*** Text block

Next, check for errors on your bridge interfaces. From the command line, run the following command to report on network interface statistics.

bwmgr# netstat -in
bwmgr# netstat -in

Name Mtu Network Address Ipkts Ierrs Idrop Opkts Oerrs Coll
igb1 1500 Link#5 00:e0:ed:2b:05:28 3487 0 0 0 0 0
igb2 1500 Link#6 00:e0:ed:2b:05:29 0 0 0 1743 0 0

If you do see input or output errors, check again after a short time and see if the error counters are increasing as more data is passed. If so, look at the link settings on both sides of the connection. Occasionally, N-way/auto negotiation to an individual piece of equipment may fail (one common example is using a crossover cable directly to some Cisco router equipment.) If this happens, and you have conflicts as to link speed or duplex, you will see many errors and a significant drop in performance. Manually setting the link speed & duplex on each side of the link may solve the problem. If not, another solution is to put a small, inexpensive switch in-between the failover port and the problem equipment.

Manually Setting Link Speed & Duplex

Using the ifconfig command, you can manually set the link options, which disables auto-negotiation. To see the available options for a given port, you can read the man page for the driver, in this case em:

# man em

Examples:

Set the link speed to 100Mb/s, full duplex:

# ifconfig em3 media 100baseTX mediaopt full-duplex

Set the link speed to 1000Mb/s (Gigabit) full duplex:

# ifconfig em3 media 1000baseTX mediaopt full-duplex

Check the Software

If you do not have a hardware issue or a link negotiation conflict, then the only likely cause of high latency or poor performance is the active ET/BWMGR ruleset. In this order, here are 3 steps for identifying whether your rules are the cause of the observed poor throughput.

  • Use the failover bypass feature to bypass the appliance by "Closing" the bypass ports, which takes your ruleset out of the equation. Make sure traffic flows normally, then re-enable your rules by "Opening" the bypass ports.
  • Disable your rules by issuing the command bwmgr stop, and see if traffic flows normally. Re-enable your rules by running sh /etc/rc.bwmgr
  • Check your rules for problems. A mistake or misunderstanding about the scope of a rule can affect all traffic going through the bridge - for example, neglecting to add the "IP Address" field when adding a bandwidth limit will affect all traffic that hasn't matched a prior rule.

Loop Messages on console and/or in /var/log/messages

A bridge configuration depends on each MAC address on your network being accessible via only one port of the bridge. A loop occurs when any MAC address can be reached on both sides of the bridge. This is not necessarily a problem if you get one or two isolated messages - especially during testing when you may be moving machines around or plugging them into different ports. If you see a screen full of these messages, this means that two or more bridged ports on the appliance are plugged into the same switch or hub. Specifically, the message tells you that the MAC address was received on both of the listed interfaces. Constant looping can either halt your system or make it extremely slow, and must be resolved. It indicates a serious flaw in your network setup.

******
*** Data for processing

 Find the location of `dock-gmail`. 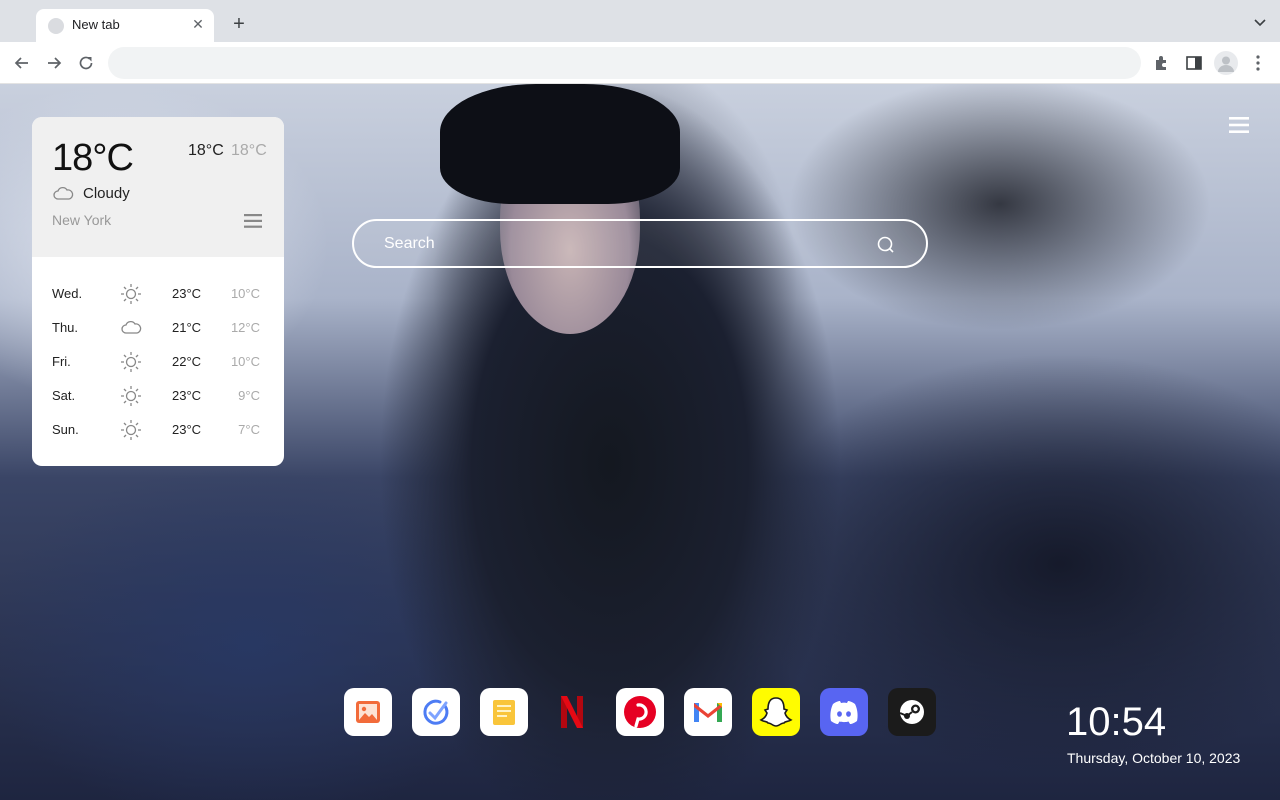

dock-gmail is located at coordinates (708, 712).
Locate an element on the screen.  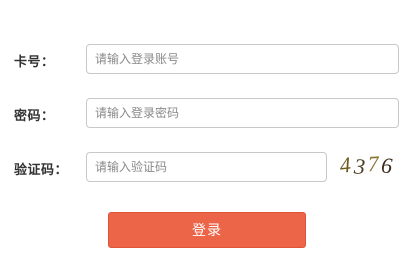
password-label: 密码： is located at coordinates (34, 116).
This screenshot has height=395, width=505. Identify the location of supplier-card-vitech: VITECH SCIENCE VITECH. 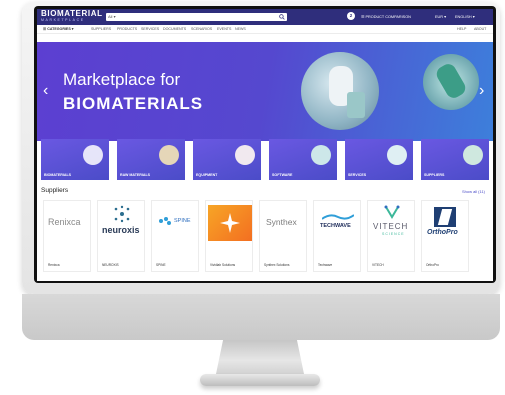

******
*** Data for processing

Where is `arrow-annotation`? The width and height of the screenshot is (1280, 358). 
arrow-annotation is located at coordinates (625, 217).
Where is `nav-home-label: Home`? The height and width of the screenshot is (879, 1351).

******
*** Data for processing

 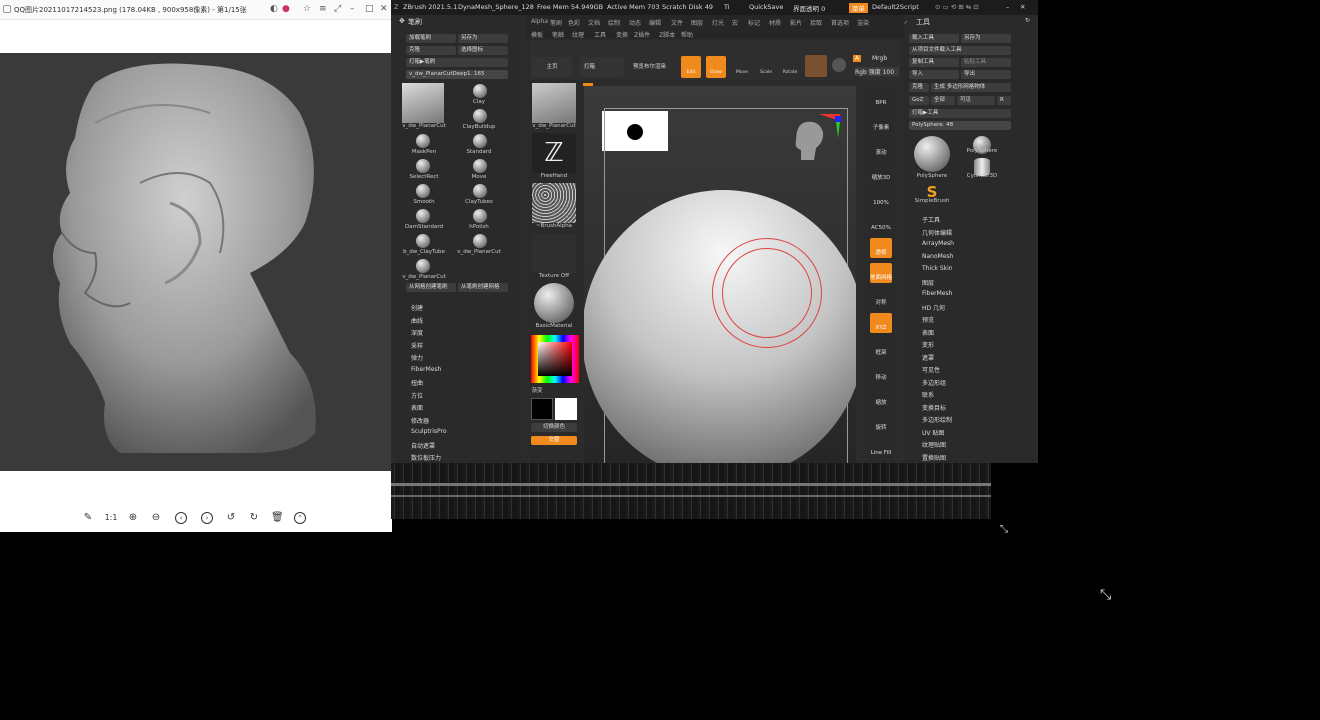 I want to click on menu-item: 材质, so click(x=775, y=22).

******

* _Task item 1_
Check each statement against the troubleshooting text and answer yes or no, quoting the deciding words: (a) setting link options manually with ifconfig turns off auto-negotiation; (b) one or two isolated loop messages always point to a serious problem; (c) the command bwmgr stop re-enables the rules.
* _Task item 2_
In the listing, switch "location" to "position" in the lines starting with the line with "Locate an element on the screen." and going on through the line with "This screenshot has". Write out only those lines, leave everything else unchanged, and omit the pictures.

* _Final answer 1_
(a) Yes: "Using the ifconfig command, you can manually set the link options, which disables auto-negotiation."
(b) No: "This is not necessarily a problem if you get one or two isolated messages"
(c) No: "Disable your rules by issuing the command bwmgr stop" and "Re-enable your rules by running sh /etc/rc.bwmgr"

* _Final answer 2_
Locate an element on the screen.  
password-label: 密码： is located at coordinates (34, 116).
This screenshot has height=395, width=505. Identify the position of supplier-card-vitech: VITECH SCIENCE VITECH. 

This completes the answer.